El 10 de julio de 2008, jueves para más señas, se presentaba en San Francisco una plataforma tecnológica que iba a poner patas arriba no solo al propio sector tecnológico, sino también a todas las industrias del planeta e incluso a la propia sociedad. El 10 de julio de 2008, jueves para más señas, nació la primera tienda de aplicaciones: el App Store.

El principio de algo tan cotidiano hoy en día como las apps llegó casi por obligación. Un año antes, Apple había presentado el primer smartphone que se iba a vender de forma masiva, el iPhone, y la ausencia de una tienda de aplicaciones obligó a que los usuarios tuvieran que pasar por una suerte de mercado negro -e ilegal- de aplicaciones, lo que obligó a la empresa creadora del iPod a mover ficha.

La masiva demanda de un sitio oficial desde el que descargar aplicaciones auguraba que el App Store iba a ser un éxito rotundo. Con 500 apps disponibles el día de su lanzamiento, en su primer fin de semana -solo en EE.UU- se registraron diez millones de descargas. La presentación del App Store y del iPhone 3G, el primero que se vendió fuera de Estados Unidos, auguraban la locura posterior: en nueve meses se alcanzaron los 1.000 millones de descargas.

Las primeras apps disponibles eran, en su mayoría, de pago. Con precios que hoy en día nos parecerían desorbitados -el Pac-Man costaba 9,99$-, también había aplicaciones gratuitas. Aunque lo cierto es que la frase aquella que dice "lo barato sale caro" nunca fue tan cierta ya que la inmensa mayoría de las apps gratuitas eran tan horrorosas como inútiles. ¿Quién no usó alguna vez la iBeer -un simulador de cerveza-, el sable láser de Star Wars que emitía un zumbido al mover el teléfono o la famosa iFart, que emitía -con mucha precisión- diferentes tipos de sonoras ventosidades?

Con el paso del tiempo, y sobre todo con la llegada de la tienda de aplicaciones de Google, que suponía una evidente competencia, Apple empezó a darle un giro absoluto a las aplicaciones que pasaban por su sitio. "Menos cachondeo y más productividad" debió pensar alguien. Y el cachondeo dio la era de las apps de productividad.

Antes usábamos la Guía Campsa para viajar en coche. Los libros y las consolas portátiles -con la PSP de Sony y la Nintendo DS como máximos exponentes- eran los entretenimientos favoritos en el autobús o el tren.

Íbamos al banco con nuestra libreta periódicamente para actualizarla o mirábamos el saldo que nos quedaba para llegar a fin de mes en los cajeros automáticos. Nos enviábamos unos carísimos mensajes llamados SMS que se convertían en prohibitivos Mensajes Multimedia -a 2? cada envío- en cuanto le adjuntábamos una foto. Y que no se nos ocurriera enviar un vídeo, porque entonces había que hipotecar de nuevo la casa...

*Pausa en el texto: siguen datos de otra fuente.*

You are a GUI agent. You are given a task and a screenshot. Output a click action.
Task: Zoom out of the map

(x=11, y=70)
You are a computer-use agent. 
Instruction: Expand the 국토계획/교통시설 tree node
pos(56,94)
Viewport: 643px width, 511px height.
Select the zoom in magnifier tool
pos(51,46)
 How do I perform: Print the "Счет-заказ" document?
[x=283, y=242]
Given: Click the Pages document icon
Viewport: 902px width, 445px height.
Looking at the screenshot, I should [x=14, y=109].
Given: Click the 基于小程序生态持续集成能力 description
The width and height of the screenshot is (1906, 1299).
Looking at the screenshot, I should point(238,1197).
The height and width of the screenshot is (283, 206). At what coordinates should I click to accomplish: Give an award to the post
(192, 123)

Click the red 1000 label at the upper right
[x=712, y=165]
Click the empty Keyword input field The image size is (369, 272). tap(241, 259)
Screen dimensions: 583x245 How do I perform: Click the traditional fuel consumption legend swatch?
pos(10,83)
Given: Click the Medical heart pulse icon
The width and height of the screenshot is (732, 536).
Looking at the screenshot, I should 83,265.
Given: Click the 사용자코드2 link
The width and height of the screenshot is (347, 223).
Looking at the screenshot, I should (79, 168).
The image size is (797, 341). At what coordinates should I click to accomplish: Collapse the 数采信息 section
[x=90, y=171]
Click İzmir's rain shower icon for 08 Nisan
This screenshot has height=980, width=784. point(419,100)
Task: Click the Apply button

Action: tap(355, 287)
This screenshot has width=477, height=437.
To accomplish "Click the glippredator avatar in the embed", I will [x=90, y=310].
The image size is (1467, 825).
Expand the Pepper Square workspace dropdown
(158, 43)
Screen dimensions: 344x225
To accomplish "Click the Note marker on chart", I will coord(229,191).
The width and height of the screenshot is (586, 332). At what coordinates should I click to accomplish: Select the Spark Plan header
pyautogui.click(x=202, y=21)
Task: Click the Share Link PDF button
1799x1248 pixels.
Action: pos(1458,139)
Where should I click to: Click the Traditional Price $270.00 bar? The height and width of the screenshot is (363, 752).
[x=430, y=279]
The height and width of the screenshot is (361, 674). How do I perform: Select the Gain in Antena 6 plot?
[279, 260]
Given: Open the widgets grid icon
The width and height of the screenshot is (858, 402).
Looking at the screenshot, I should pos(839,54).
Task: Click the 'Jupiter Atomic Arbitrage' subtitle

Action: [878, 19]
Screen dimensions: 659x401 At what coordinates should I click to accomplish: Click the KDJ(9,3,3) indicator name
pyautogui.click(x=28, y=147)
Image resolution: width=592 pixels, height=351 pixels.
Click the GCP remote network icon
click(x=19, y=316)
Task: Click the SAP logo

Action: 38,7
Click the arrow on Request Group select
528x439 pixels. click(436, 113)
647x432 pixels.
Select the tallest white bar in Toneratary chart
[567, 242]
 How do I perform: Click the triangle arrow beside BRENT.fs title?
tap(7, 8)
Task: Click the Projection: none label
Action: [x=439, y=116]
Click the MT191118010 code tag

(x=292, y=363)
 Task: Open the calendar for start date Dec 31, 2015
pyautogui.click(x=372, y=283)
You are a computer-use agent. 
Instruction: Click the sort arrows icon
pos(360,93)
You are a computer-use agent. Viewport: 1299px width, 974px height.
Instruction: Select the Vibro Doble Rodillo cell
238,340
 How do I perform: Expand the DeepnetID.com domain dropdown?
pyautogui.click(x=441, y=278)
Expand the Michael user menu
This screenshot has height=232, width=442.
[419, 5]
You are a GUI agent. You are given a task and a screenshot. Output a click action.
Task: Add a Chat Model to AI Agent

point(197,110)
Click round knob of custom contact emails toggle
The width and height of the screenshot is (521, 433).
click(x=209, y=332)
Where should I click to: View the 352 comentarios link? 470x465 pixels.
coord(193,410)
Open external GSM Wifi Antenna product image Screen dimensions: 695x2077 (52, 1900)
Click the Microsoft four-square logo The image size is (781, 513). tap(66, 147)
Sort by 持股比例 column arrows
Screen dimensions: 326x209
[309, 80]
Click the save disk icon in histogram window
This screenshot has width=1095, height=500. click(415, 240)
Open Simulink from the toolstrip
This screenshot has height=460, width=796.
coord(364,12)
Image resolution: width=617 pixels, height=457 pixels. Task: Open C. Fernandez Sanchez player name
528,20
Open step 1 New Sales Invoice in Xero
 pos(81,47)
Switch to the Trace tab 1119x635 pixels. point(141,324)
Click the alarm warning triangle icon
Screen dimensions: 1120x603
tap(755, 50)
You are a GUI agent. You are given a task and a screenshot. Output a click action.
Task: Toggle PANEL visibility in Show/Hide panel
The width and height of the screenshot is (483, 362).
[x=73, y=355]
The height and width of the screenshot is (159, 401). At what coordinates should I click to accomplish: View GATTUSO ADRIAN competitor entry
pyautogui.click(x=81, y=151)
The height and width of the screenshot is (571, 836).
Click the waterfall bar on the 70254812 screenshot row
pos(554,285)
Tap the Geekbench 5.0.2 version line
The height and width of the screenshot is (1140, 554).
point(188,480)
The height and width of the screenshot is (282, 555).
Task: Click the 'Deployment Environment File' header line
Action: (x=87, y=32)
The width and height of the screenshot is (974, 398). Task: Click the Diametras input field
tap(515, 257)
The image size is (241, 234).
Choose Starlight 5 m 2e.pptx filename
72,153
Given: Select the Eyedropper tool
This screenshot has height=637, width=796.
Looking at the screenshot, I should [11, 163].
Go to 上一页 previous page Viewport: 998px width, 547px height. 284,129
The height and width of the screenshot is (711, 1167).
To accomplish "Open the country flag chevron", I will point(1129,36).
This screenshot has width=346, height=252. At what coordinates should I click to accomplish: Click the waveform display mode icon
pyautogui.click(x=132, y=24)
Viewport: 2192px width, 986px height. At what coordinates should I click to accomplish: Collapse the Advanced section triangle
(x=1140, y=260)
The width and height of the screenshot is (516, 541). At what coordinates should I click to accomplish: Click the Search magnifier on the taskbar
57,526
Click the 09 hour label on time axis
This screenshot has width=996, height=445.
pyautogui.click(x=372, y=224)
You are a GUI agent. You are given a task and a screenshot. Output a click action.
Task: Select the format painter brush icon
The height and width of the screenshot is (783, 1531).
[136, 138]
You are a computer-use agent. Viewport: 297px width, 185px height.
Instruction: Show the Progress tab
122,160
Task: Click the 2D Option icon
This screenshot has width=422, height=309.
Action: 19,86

Salíamos a correr con el podómetro del Coronel Tapioca -que fallaba más que una escopeta de feria- y la televisión era la forma preferida por los españoles para idiotizarse cada día, e incluso para idiotizar a los más pequeños.

La radio era un dispositivo, el diccionario de la RAE era eso, un diccionario, y el Kamasutra un libro realmente interesante. La enciclopedia tenía docenas de gruesos volúmenes -en algunos casos venía hasta con la estantería de regalo- y el traductor un señor que sabía muchos idiomas.

El reloj se llevaba en la muñeca, para saber nuestro estado de salud íbamos al médico y el ritmo cardíaco lo sabíamos gracias a un electrocardiograma.

En 2008 José Antonio Maldonado nos daba puntualmente la previsión meteorológica, un entrenador nos decía en el gimnasio cómo ponernos en forma y las películas las veíamos en el cine o en la tele.

Hace diez años localizábamos a nuestros hijos llamando a los vecinos, nunca teníamos monedas para pagar la ORA, la lista de la compra era una hoja de papel que siempre te dejabas en casa cuando ibas al supermercado y para pagar usábamos dinero efectivo o tarjetas. Pero ya han pasado diez años desde que un tal Steve Jobs, rodeado de lo mejorcito de su casa, se propuso poner patas arriba nuestras vidas con unos programitas llamados aplicaciones, con las que ya se puede hacer absolutamente de todo. Nada ha vuelto a ser igual. Y todo es mejor.